Would this word work for describing financial planning's garden of knowledge? Could it hold the complexities of money and all its manifestations within subject matters ranging from literature to theology to science to political science? Could it contain the complexities of modern life and issues grounded in money, including systemic instability, job unpredictability and notions of work, children, spouses, parents, education, risk management, investments, the CFP Board's famous "Appendix A," health, happiness and the meaning of life? Maybe.

Then we must ask: Why bother? Many reasons.

Simply put, our profession's progress is dramatically limited by the absence of words that can both communicate and enable important distinctions among financial concepts. Consider what has come from attempts to coin words for addressing emotional issues grounded in money. Twenty years ago, we had no words. Conversations were impossible. We could use terms from psychology or religion but we always needed to define them and explain our intent. Then when we did, it didn't really sound like financial planning.

When CFP George Kinder coined the phrase "life planning" in his book Seven Stages of Money Maturity in the '90s, he simultaneously opened vistas of creativity and expansion. Now we were able to develop concepts and applications. This was a very big deal. Today, the term "life planning" communicates something meaningful to almost everyone in financial planning.

Unfortunately, "life planning" contains a few terminological disconnects that have made it less than perfect. However, its shortcomings and the process for overcoming them are instructive to language development. For one, it did not confine its scope to the human/money relationship. Indeed, it was a huge land grab of a term. Obviously, "life planning" does not naturally limit itself to money but logically extends to all matters involving "life." What were its limits, if any? In fact, some people resented the term's implicit arrogance.
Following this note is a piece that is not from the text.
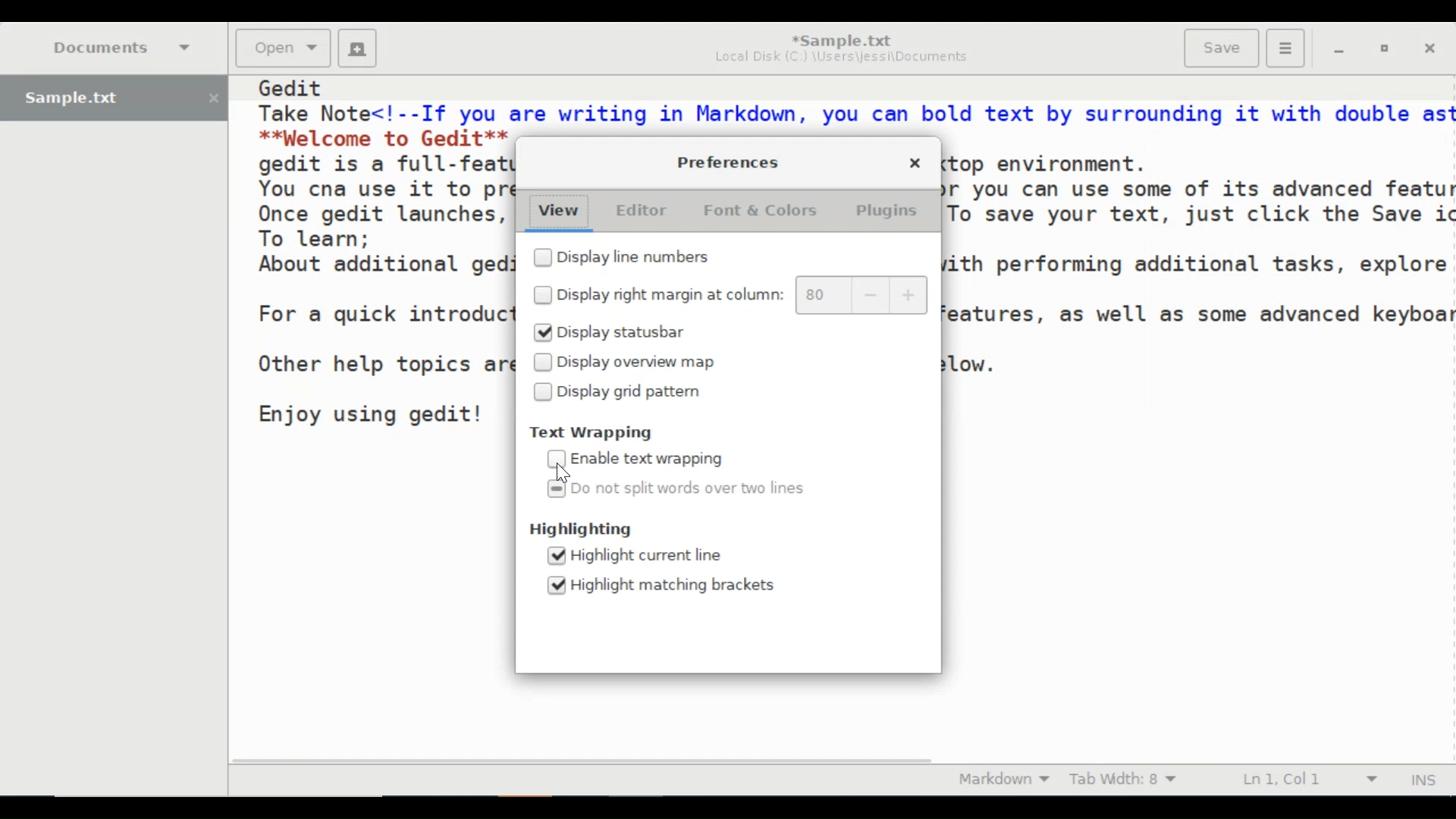  What do you see at coordinates (668, 585) in the screenshot?
I see `(un)select Highlight matching brackets` at bounding box center [668, 585].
Soon, adventurous colleagues developed the antidote by coining the term "financial life planning." At least this confined the activity to something that engaged money. It prompted evocative conversations about the expansive aspects of the Kinder term along with meaningful discussions' about the word "financial" and what it added. Or not. Some thought that the term "financial planning" was enough-that "life planning" and "financial life planning" were nothing more than financial planning done right. Then we argued passionately (and in circles) about what is meant by the term "financial planning."
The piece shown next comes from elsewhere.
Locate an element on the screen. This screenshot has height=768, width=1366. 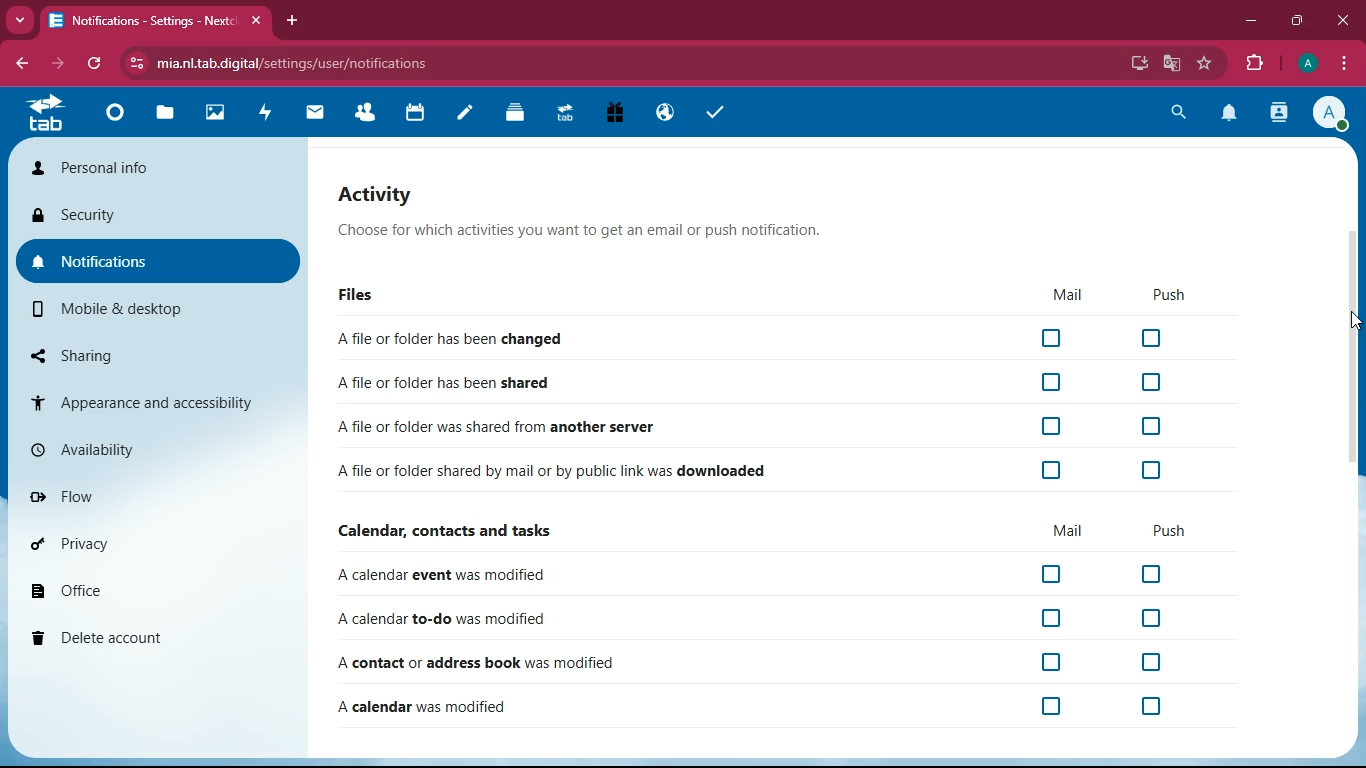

I thought none of these terms allowed us to look at money and how it affects us from the inside out-using psychological, sociological or spiritual perspectives. For many people, the money journey has to do with self-exploration and spiritual fulfillment. For others, money is highly toxic, harming their ability to function, even impairing their relationships with others.

In my mind, the issues clarified when I began to study Ken Wilber and his integral theories. The word "interior" especially captured the range of personal and cultural issues-those that could not be made subject to numerical analysis, objectification or quantification. However, "interior" is not a prescriptive term but a container. It encourages varieties of approaches. As such, it can recognize schools of thought, such as George Kinder's "life planning," without requiring that they apply to financial neuroses and self-destructive behaviors. It can also circumscribe the terrain being addressed by increasingly sophisticated financial therapists. Now we can talk about "innocent beliefs," "money scripts," "shopaholics" with exploration and understanding.
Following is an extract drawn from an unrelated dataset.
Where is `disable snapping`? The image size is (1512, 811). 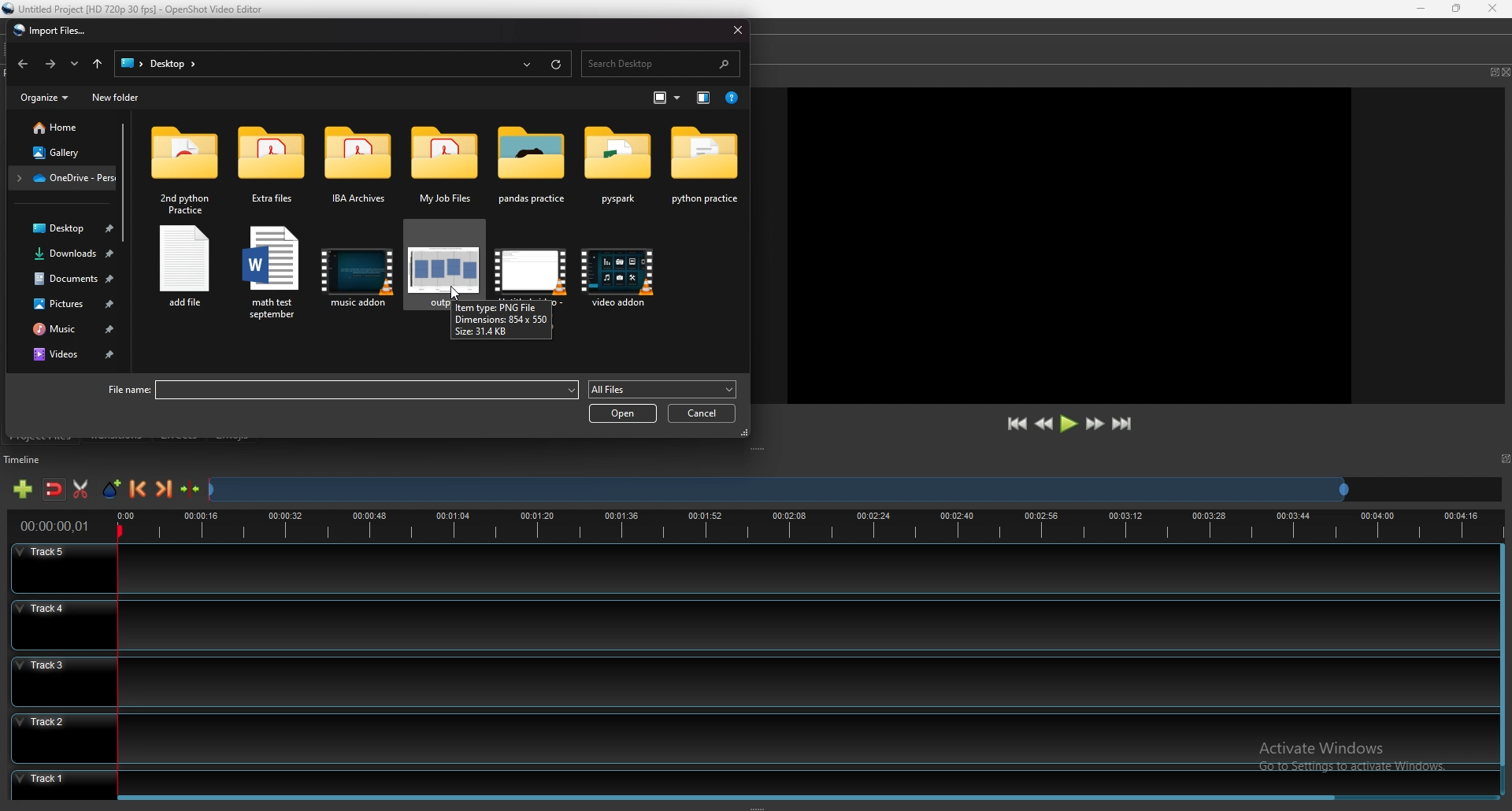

There are dozens, possibly hundreds of terms that should arise from financial planning. Remember, we work with numerators in a world obsessed with denominators. Financial planners are the world's foremost authorities on how macroeconomic realities affect the lives of individuals. Planners are "feet on the ground," as they say in the military. Mixing real world wisdom with substantial craft, we know things no one else knows.

This gives us a unique perspective that is not available to the ivory tower folks looking at statistics and reading filtered data. Literally no one else has our perspectives or concerns. When macroeconomic policies and products (like derivatives) end up weakening the financial health of regular people, exacerbating inflation, crippling local economies, causing currency fluctuations, costing jobs or otherwise harming the economy, the human reactions to these events need names. Warren Buffett called derivatives "weapons of mass destruction." But what was the internal experience of these bombs on the survivors? How will they strain people's financial resources, rendering them unable to do the jobs we anticipated when we helped them make financial planning decisions?